Friday, December 29, 2006

Alcoholism Rears Its Ugly Head Again...

Today (as most Fridays) Brian had a day off from work. Yesterday he was talking about all the plans/errands he had for today. I was so happy for him as this was the first time I have ever seen him so proactive. Not to mention yesterday was his two month anniversary being sober.

That all changed after today.

I called him mid-afternoon to say "hi" and see what he was doing. He didn't sound like himself. Let me rephrase that, he sounded like his old alcoholic self. I played it cool not to accuse of anything I wasn't sure of, but I knew the truth deep down. I asked him what he was up to and what he did today. He gave me very short answers. So I thought to myself, ok let's be more specific, and began asking if he did this and that, errands he had planned for today. Again, short answers. He "claims" he did. But whatever.

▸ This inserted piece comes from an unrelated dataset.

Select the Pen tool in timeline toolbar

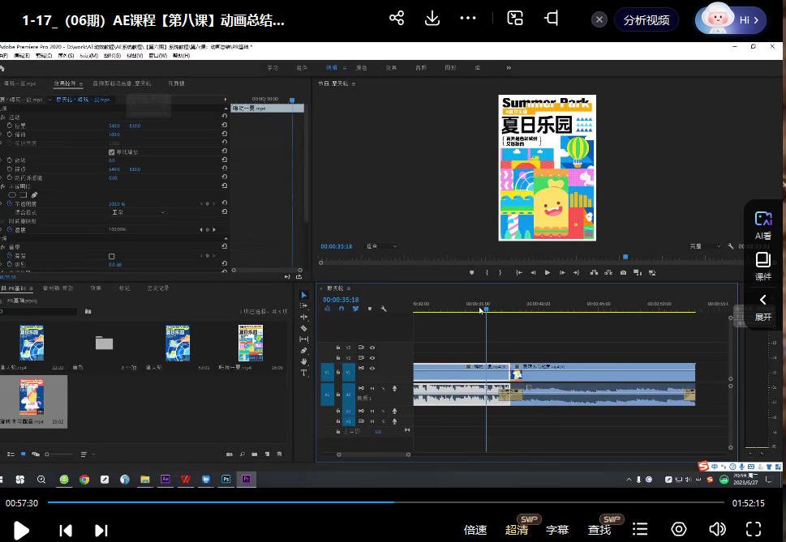[304, 350]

After work, I rushed home to see for myself what I thought I had sensed on the phone. He was in bed asleep. Yet another example of his old ways. I woke him, usually easy to do when he was sober, and he barely moved. He finally got up after coaxing him out of bed. I still didn't have concrete evidence of drinking today. I made him a quick bite for dinner, and he said that he was really tired and going back to bed. Ok, that's good because I wanted to snoop around the house for the evidence.

He went back to bed, I waited 10 minutes until he fell asleep and began my detective work. It didn't take long. In his bathroom bottom cabinet, I found a plastic bag with four empty beer cans in it. My man fell off the wagon.

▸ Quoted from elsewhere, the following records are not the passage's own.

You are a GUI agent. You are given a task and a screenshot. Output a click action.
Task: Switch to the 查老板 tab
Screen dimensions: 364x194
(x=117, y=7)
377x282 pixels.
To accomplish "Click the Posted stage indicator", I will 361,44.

One of my good friends told me that this may potentially happen, to expect it, and not be upset about it. I had this in my head for about a month or so, and seeing how good he was doing, I felt that there's no way he would fall off the wagon now. But he did.

Now I'm torn as to what to do. Is this one incident after attending AA meetings worthy of a breakup? I really didn't sign up to take care of myself AND him. I want a boyfriend, not a child to babysit.

But isn't that what relationships are about? For good times and in bad, blah, blah blah?

I'm embarrassed to tell anybody close to meet just yet that Brian fell off the wagon. Embarrassed for me and for Brian. Like we both have failed somehow.

I really don't know.... :(

3 Comments:

Blogger A Bear in the Woods said...

If it was me, I'd certainly confront him with the evidence, as calmly as possible. Then we'd have a conversation about consequences, like what you can and can't live with. His lying, for starters.
As to how far to take it, that depends on so many things...
I sure wouldn't let it slide.

9:41 PM  
Blogger Ur-spo said...

it is the norm, not an exception, for relapse. Most folks fall off the wagon a few times before they stay on for good.
Buckle down with the 'what needs to be done now' to get sober, than 'what went wrong".
good luck.

6:51 PM  
Blogger Michael Guy said...

I was where you're at 5-years ago. The BF would stop..and then start...stop...fall off. It was an ugly time period for us. Forget about confrontation and arguments; futile, my friend. He'll stop when he is ready to stop. And sometimes that notion is called 'hitting the bottom' after one has pretty much lost everything that mattered. There are some ugly truths that come out in the recovery process, too.

But here's the most important lesson I learned through my BF's recovery: Save yourself first. Don't try to rescue him...you'll go down as well. I lied and covered for my BF's drinking; I was an enabler. Stop cleaning up his messes! Good luck to you. It took two, out-patient trips through Hazeldon and the invaluable long-term support of AA for my BF to note 4-years of sobriety just last week.